Instrução escrita A:
Responda com base no texto sobre o jogo Entre as Estrelas:
(i) Em qual bioma o jogo é ambientado?
(ii) Em qual terra indígena vive Daniela Jorge João?
(iii) Qual personagem o jogador controla?
Instrução escrita B: Transcreva, sem alterações, o trecho do texto sobre o jogo Entre as Estrelas que vai de "A assistente de" até "município de Douradina.".

===== Trecho selecionado

Com o desafio de retratar uma história genuinamente brasileira, o jogo Entre as Estrelas, ambientado no bioma Pantanal, é roteirizado por indígenas de Mato Grosso do Sul.
Baseado em histórias das etnias kadiwéu e guarani-kaiowá, as roteiristas Graciela Guarani e Daniela Jorge João, ambas da etnia guarani-kaiowá, fazem parte da equipe de produção da Split Studio, que desenvolve o game na cidade de São Paulo.
A assistente de roteiro do jogo, Daniela Jorge João, é estudante do curso de Audiovisual da Universidade Federal de Mato Grosso do Sul (UFMS) e historiadora. Ela vive na Terra Indígena Panambi – Lagoa Rica, no município de Douradina.
Em entrevista ao Correio do Estado, Daniela contou que entrou no projeto por meio da indicação de seus professores da universidade.
Fiquei sabendo do projeto por meio da coordenação do meu curso de animação e logo fiz a inscrição para participar. Olhei o Instagram do jogo e comecei a amar a ideia, porque gosto muito de animação. Foram os meus professores que abriram as portas para eu conhecer o jogo”, disse Daniela.
O game conta a história das irmãs Ari e Tai, e o jogador controla Tai, que está em busca de sua irmã mais nova, dada como desaparecida após um ataque à sua comunidade indígena.
A história passará por diversos ambientes do Pantanal, além de apresentar um maravilhoso e épico mundo espiritual.
“O enredo é baseado em uma história da etnia kadiwéu que é parecida com outra da [etnia] kaiowá. Ir atrás de um enredo, sentar com a anciã da aldeia e saber da história para mim é sensacional”, declarou Daniela Jorge.

==========
===== Dados exibidos

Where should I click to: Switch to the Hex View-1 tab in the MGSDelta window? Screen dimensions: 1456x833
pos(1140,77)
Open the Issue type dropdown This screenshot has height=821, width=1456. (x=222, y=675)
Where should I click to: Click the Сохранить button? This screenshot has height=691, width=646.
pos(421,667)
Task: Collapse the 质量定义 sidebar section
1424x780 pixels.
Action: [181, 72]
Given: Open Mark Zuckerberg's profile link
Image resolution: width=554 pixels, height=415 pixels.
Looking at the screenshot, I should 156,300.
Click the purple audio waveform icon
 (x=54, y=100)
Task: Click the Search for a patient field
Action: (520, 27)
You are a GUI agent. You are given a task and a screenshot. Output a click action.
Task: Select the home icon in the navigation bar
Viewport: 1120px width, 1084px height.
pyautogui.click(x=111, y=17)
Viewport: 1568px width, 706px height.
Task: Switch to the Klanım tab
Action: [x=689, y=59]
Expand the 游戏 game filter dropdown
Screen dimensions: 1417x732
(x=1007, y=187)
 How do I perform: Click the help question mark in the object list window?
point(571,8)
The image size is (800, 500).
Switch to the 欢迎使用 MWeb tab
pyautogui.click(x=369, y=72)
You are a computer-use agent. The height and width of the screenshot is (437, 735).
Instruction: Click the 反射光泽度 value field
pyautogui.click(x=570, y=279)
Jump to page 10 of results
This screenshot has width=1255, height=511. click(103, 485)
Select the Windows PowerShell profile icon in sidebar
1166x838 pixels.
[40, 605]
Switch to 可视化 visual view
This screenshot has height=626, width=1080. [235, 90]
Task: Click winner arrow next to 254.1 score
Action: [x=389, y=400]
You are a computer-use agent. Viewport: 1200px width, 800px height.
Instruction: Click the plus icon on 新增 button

==========

Resposta do exercício A:
(i) Pantanal.
(ii) Terra Indígena Panambi – Lagoa Rica, no município de Douradina.
(iii) Tai.

Resposta do exercício B:
A assistente de roteiro do jogo, Daniela Jorge João, é estudante do curso de Audiovisual da Universidade Federal de Mato Grosso do Sul (UFMS) e historiadora. Ela vive na Terra Indígena Panambi – Lagoa Rica, no município de Douradina.